◆ Alıştırma Yönergesi:
Savaş ve barışı konu alan aşağıdaki metnin tamamını, tek harfini bile değiştirmeden aynen geri ver.

◆ Verilen Metin:
* * * *

30 yıldır devam eden bir savaş, ölen binlerce insan, gözyaşı döken on binlerce anne.
Barış çığlıkları eskisinden daha çok dillendirilir oldu. İnsanlar "vatan" dan daha çok sahip çıkmaya başladılar evlatlarına, insanlarına. Daha kıymetli oldu canlar, topraklardan veyahut devletin militarist-milliyetçi söylemlerinin ardına saklananlardan. Bir milletin her insanının asker doğması söylemine karşılık, bebeklerinin çıplak doğduğunu anladı ve dillendirdi analar. Ne güzeldi o barış çığlıkları sahalarda.
Biz hep, eğer bir gün barış olacaksa, halkın sayesinde, anaların, kardeşlerin sayesinde olacak diye düşündük. Çünkü siyasetle, savaşla, kanla, öçle bu savaşın bitmediğini, bitmeyeceğini gördük. Siyasetçilerin her ölümden sonra aynı sözleri tekrarladığı, komutanların aynı kindarlığı takındığı, halkın her asker cenazesinde aynı galeyanla sloganlar attığı, günleri çokça yaşadık, yaşıyoruz.

* * * *

◆ Verilen Bilgiler:

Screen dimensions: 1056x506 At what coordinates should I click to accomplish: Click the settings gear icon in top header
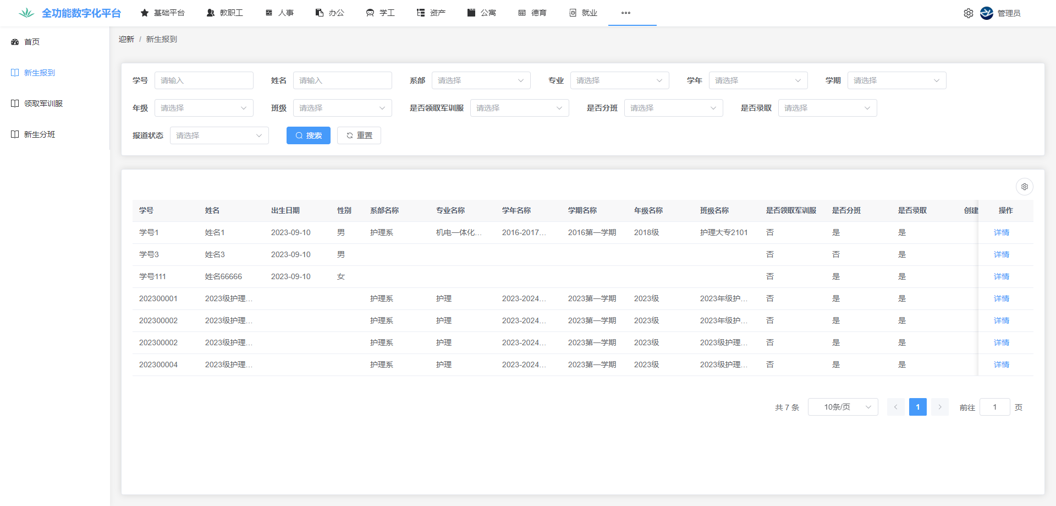coord(968,13)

* * * *

◆ Alıştırmanın Çözümü:
30 yıldır devam eden bir savaş, ölen binlerce insan, gözyaşı döken on binlerce anne.
Barış çığlıkları eskisinden daha çok dillendirilir oldu. İnsanlar "vatan" dan daha çok sahip çıkmaya başladılar evlatlarına, insanlarına. Daha kıymetli oldu canlar, topraklardan veyahut devletin militarist-milliyetçi söylemlerinin ardına saklananlardan. Bir milletin her insanının asker doğması söylemine karşılık, bebeklerinin çıplak doğduğunu anladı ve dillendirdi analar. Ne güzeldi o barış çığlıkları sahalarda.
Biz hep, eğer bir gün barış olacaksa, halkın sayesinde, anaların, kardeşlerin sayesinde olacak diye düşündük. Çünkü siyasetle, savaşla, kanla, öçle bu savaşın bitmediğini, bitmeyeceğini gördük. Siyasetçilerin her ölümden sonra aynı sözleri tekrarladığı, komutanların aynı kindarlığı takındığı, halkın her asker cenazesinde aynı galeyanla sloganlar attığı, günleri çokça yaşadık, yaşıyoruz.